WEDNESDAY 8th February

The Brexit Bill passes all its stages triumphantly. Who would have thought during all these years that there were a handful in our lobby that we would be going through it with hundreds of people. There is much talk of giving solace to EU nationals already here. I make the point that in practice we cannot even deport foreign criminals. There is not the slightest possibility of any EU nationals being deported.

Between votes and going to the Catholic Union I go to Mass where we hear the poetry of Genesis:
“The Lord God planted a garden in the East and there he put the man he had fashioned”.

In the morning the APPG for Russia hosts President Putin’s cultural envoy on a visit to open the exhibition in the Royal Academy.
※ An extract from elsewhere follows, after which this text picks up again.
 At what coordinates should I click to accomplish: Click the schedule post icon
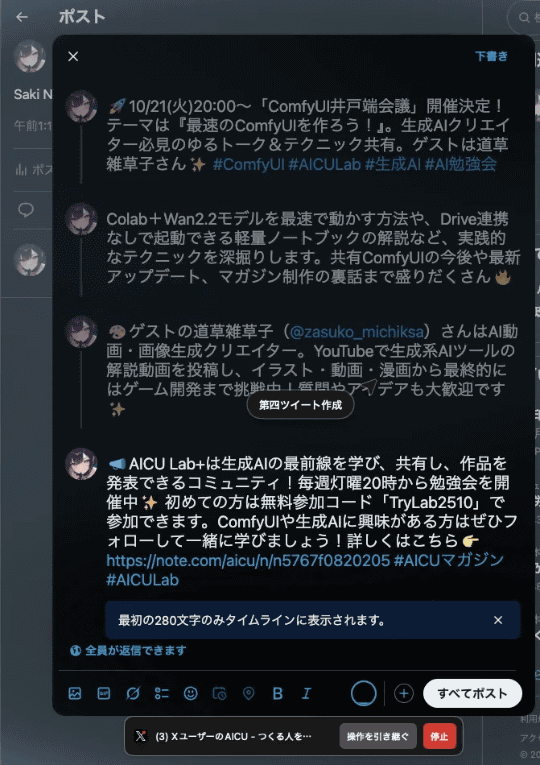pos(220,693)
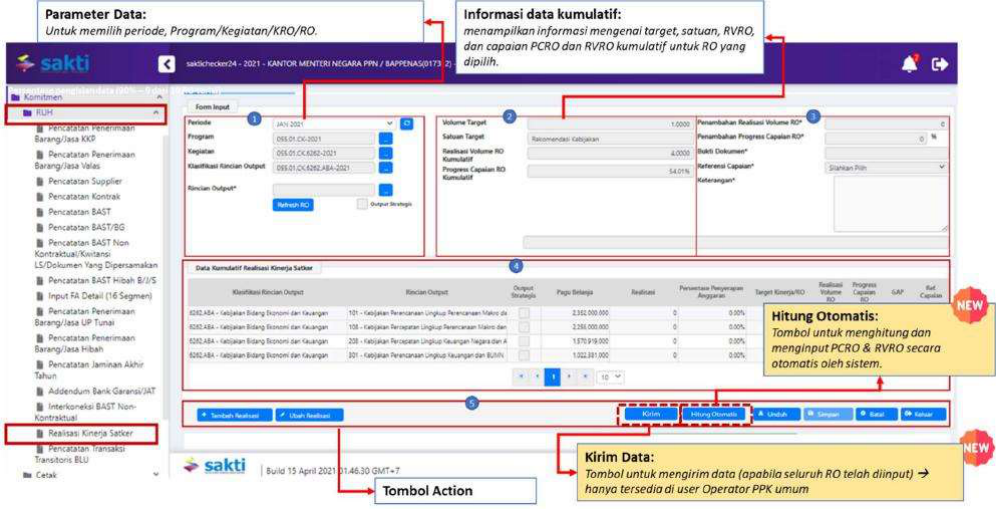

He is given a hard time by colleagues over Crimea and Eastern Ukraine, but I doubt if he has much to say on those matters.
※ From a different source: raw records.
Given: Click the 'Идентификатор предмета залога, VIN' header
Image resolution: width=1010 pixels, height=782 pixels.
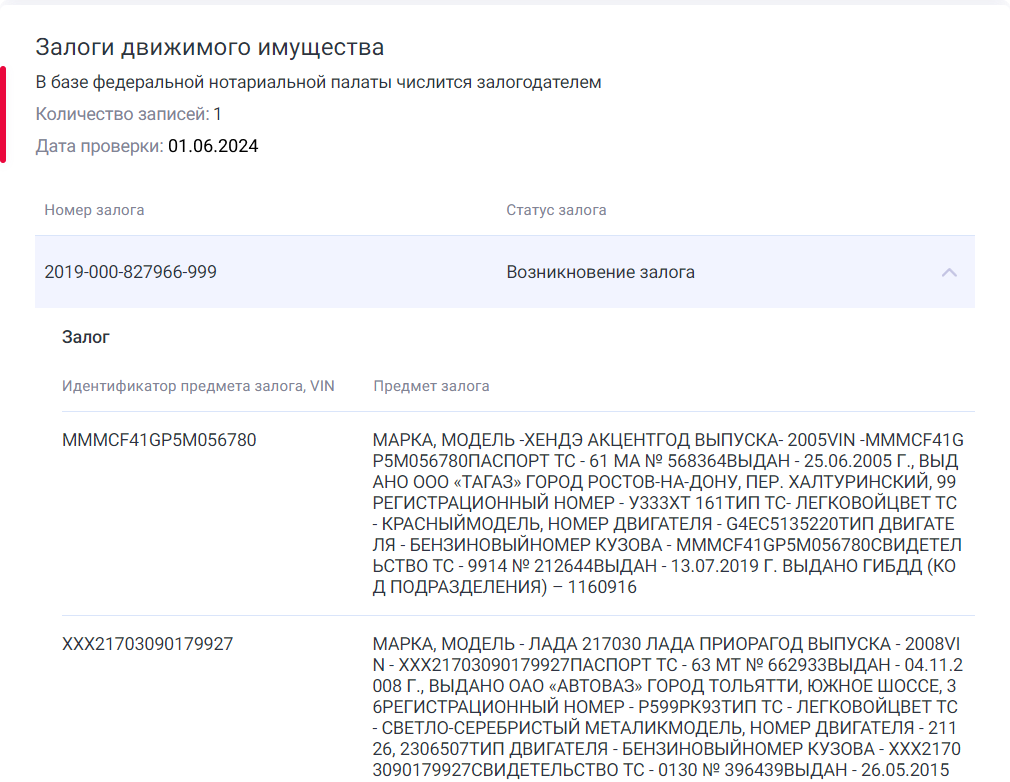Looking at the screenshot, I should 198,386.
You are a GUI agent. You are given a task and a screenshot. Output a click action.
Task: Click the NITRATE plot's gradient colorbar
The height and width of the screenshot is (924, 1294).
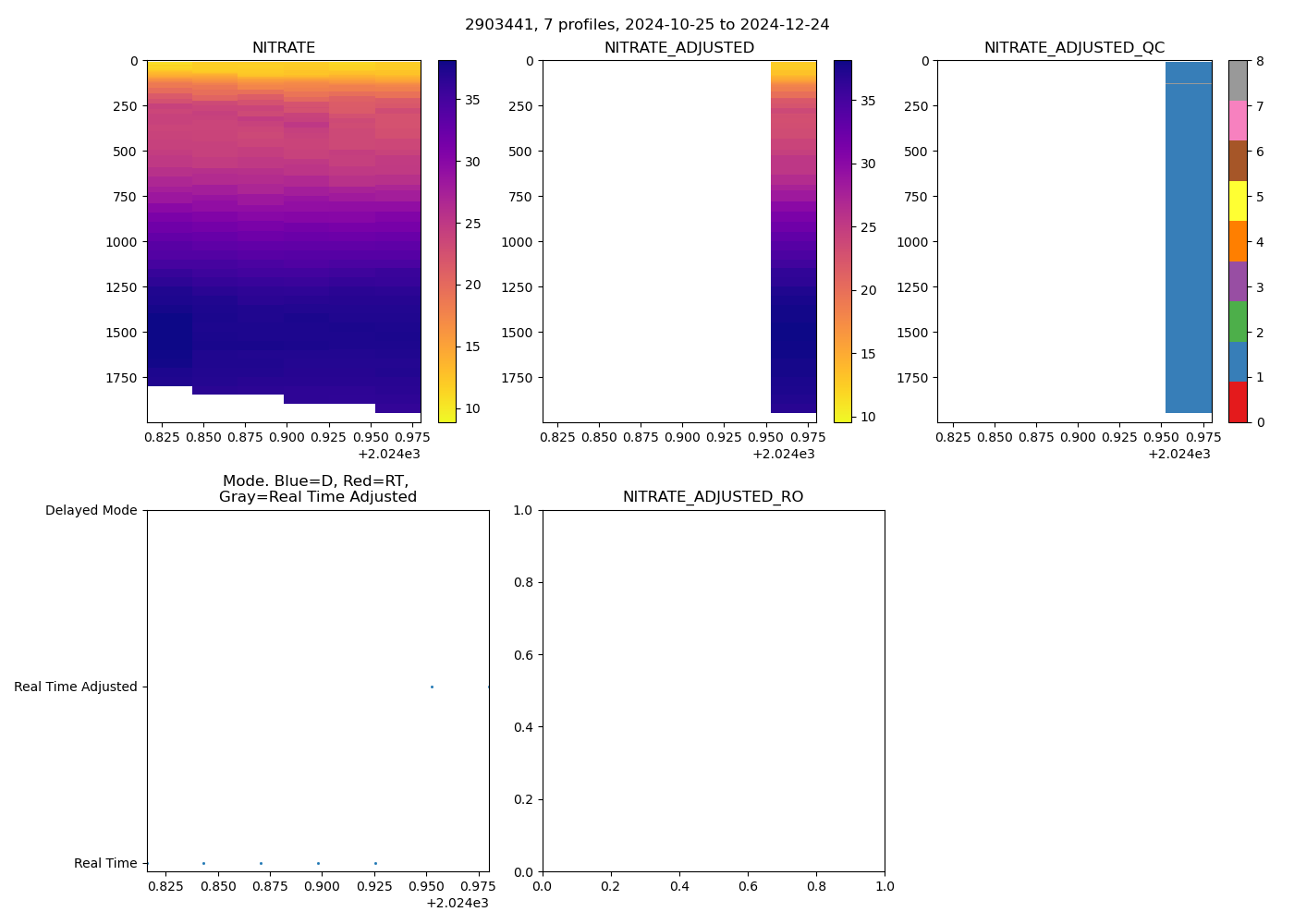click(446, 241)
The film ‘The Remains of the Day’ is a take on Lord Londonderry’s appeasement, along with most others, in the 1930s.

Are we appeasers too? I think not. It is no bad thing to attempt to understand Russia. You don’t need to defend it.

THURSDAY 9th February

I do an adjournment debate on the siting of the Holocaust Memorial Museum in Victoria Tower Gardens. Clearly it is the wrong location, taking half a Royal Park and converting it into a fortress next to an existing fortress seems a bad idea.

FRIDAY 10th February – St Scholastica

I am in Lincolnshire doing surgeries and walk home from Walesby.
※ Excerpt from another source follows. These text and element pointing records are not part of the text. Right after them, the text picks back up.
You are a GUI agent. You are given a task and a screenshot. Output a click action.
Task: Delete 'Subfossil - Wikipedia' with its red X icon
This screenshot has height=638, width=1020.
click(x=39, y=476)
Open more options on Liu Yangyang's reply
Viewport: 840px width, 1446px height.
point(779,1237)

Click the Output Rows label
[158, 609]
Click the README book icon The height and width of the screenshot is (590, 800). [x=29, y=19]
SATURDAY 11th February – Our Lady of Lourdes

I return to London, the journey takes six hours, two hours walk to Market Rasen. There is no taxi, then a four hour train journey diverting via Nottingham and Leicester – a tour of the East Midlands – but it is worth it to get back for Marina’s party.

Before setting off, I revive myself by reading Psalm 114 in our village church:
“- when Israel came out of Egypt”.

Fourth Week in Ordinary Time and the feasts of St John Bosco and the Presentation of the Lord in the Temple


SUNDAY 29th January – Fourth Sunday in Ordinary Time

A day consisting of Mass in the Cathedral and Sunday lunch.

MONDAY 30th January

Everyone wants to cancel Trump’s state visit.

I say that if we force the Queen to have tea with the President of China, surely we can ask her politely to take tea with the duly-elected President of the USA.

TUESDAY 31st January – St John Bosco

The day of the great Brexit debate. 99 members have put in to speak. I am lucky to be called early at 3pm, with two interventions giving me eight minutes. I decide deliberately to be counter-intuitive and say Brexit is truly internationalist. Outside of the Customs Union we will trade with the rest of the world.

After going to the International Trade committee, hours in the Chamber and Chairing Westminster Hall, the evening Mindfulness course is a relief. Focusing on the present moment and the breath.

Christian meditation reminds us that if we regret the past, God did not say “I was”. If we fear about the future he does not say “I will be”. If we focus on the present he says “Yahweh”, “I am”.

The Brexit debate only finishes at midnight. Little perhaps achieved but those who spoke are at least in Hansard.

At University I read the 1972 debates on joining the EEC and here we are just over 40 years later reversing it.

WEDNESDAY 1st February

Dr Liam Fox is at the International Trade committee. I ask him about confusion over the Customs Union.

There is a massive majority for the Brexit Bill of 498 to 114. Tomorrow the Chancelleries of Europe all finally wake up. We are leaving.

THURSDAY 2nd February – The Presentation of the Lord in the Temple

David Davis does another statement on Brexit and confirms to me that yes, we are all leaving the Customs Union as well as the EU and the Internal Market.

At the Cathedral the Cardinal takes a mass for the consecrated religious. I feel a bit of an interloper and sit at the back.

FRIDAY 3rd February

I travel down to Downside for an oblates’ weekend. As always the atmosphere fades in gently but at Vespers I feel inspired to write more about my reaction to St Benedict over the life of our family, coming here for over thirty years.

SATURDAY 4th February

In his talk, Father Alexander urges us to silence and stillness. He likes talking to the sound of scattering pebbles, silence to gathering in.

In the afternoon I walk for two hours ending alongside a quiet black stream, bubbling very gently in wintery woods.